Again, Quaeryt followed the governor, into what had to have been the terrace salon, a chamber almost the size of the Green Salon in the palace, although it was oblong, with wide windows centered on a set of double doors.

“Greetings, greetings, Governor,” said the broad-shouldered and muscular figure who turned from the open doors that afforded access to the terrace beyond. High Holder Freunyt wore neither green nor maroon, but black trousers and a sleeveless black vest over a white silk shirt with wide collars. Boots and belt were also black, as was his hair, although there was little enough of that on the top of his head.

“Greetings to you,” replied Rescalyn. “It’s been too long. Your grounds look spectacular on a day like today.”

“They do, don’t they? They should, with all the fussing I’ve had my seneschal do for me. Come … you’ve had a dusty ride. Wine … lager … what will you have?”

“Some of your estate white, if you still have it.”

“And you, scholar?”

“The white, please.”

As the High Holder poured the wine from a decanter, Quaeryt studied the room, the walls finished in pale yellow damask with portraits of distinguished looking men and women hung at intervals. The marble floor was largely covered by a thick carpet of green with intertwined cabled designs in gold, with thin lines of black outlining the gold.
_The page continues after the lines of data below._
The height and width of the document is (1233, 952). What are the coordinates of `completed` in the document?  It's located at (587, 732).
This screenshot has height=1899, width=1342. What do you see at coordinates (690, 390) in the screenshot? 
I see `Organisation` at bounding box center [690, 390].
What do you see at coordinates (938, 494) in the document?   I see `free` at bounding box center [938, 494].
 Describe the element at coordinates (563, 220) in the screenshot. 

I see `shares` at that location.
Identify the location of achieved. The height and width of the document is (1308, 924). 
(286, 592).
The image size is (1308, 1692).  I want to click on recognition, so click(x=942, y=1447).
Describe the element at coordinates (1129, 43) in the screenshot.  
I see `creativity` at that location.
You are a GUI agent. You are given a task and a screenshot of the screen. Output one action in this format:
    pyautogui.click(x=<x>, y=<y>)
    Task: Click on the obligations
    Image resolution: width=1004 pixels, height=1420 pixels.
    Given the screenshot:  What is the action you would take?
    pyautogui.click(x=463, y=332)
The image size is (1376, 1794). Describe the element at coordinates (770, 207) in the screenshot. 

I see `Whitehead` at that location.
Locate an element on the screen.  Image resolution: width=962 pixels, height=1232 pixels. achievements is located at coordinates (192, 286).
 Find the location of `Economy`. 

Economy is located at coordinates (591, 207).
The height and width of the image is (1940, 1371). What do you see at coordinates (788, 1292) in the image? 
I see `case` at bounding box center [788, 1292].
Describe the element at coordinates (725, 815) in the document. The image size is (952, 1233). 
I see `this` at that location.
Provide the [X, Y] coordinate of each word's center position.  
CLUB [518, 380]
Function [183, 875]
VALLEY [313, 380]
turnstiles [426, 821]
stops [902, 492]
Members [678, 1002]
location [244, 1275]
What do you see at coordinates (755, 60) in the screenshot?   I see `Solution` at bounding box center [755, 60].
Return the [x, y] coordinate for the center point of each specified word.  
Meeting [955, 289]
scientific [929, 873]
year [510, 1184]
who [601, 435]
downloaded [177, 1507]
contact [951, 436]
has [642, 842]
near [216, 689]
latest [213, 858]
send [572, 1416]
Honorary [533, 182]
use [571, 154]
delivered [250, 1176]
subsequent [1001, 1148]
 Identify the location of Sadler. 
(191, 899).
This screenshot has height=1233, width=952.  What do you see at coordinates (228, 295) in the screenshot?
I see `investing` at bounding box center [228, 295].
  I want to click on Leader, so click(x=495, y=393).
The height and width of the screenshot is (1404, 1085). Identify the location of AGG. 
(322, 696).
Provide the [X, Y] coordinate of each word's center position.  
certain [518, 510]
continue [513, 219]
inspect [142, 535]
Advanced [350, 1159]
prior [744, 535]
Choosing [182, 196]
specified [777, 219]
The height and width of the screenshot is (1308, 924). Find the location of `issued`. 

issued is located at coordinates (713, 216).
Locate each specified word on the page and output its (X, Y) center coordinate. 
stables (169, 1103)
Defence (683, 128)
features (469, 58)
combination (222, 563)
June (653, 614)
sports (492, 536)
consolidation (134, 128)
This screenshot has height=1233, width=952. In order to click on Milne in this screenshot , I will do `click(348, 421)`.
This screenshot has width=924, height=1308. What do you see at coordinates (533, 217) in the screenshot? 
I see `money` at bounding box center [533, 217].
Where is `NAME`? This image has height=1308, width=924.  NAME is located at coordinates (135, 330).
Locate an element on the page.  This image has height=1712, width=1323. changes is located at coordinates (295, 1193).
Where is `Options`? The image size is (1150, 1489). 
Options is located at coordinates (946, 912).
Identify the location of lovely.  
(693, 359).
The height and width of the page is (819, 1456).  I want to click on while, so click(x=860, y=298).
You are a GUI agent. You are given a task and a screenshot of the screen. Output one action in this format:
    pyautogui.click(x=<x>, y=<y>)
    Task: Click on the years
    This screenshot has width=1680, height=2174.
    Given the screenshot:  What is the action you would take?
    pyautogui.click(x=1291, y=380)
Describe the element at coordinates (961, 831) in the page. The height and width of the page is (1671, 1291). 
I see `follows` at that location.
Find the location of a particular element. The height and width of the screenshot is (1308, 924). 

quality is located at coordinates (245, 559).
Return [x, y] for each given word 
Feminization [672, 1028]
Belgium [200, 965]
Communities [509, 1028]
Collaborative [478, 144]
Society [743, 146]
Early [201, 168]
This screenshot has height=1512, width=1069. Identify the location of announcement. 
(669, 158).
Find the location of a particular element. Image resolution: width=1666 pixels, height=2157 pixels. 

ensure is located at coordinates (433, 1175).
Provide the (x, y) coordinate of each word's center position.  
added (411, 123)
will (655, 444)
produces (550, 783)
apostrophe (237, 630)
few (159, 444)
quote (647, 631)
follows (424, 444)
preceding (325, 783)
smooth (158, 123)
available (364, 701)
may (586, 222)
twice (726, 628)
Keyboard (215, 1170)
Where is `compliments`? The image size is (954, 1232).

“Here you are.” Freunyt handed a goblet to Rescalyn and a second to Quaeryt. “Come look at the garden.”

Goblet in hand, Quaeryt trailed the two out through the doors onto the terrace, a stone-paved area that extended back a good ten yards and ran ten yards on each side of the doors. At the back of the terrace was a waist-high wall of gray stone, topped with a course of whiter stone. The wall was necessary because, beyond it, the hillside had been cut away and a formal maze garden lay below, with flowers and topiary. There were no fountains, though, Quaeryt noted.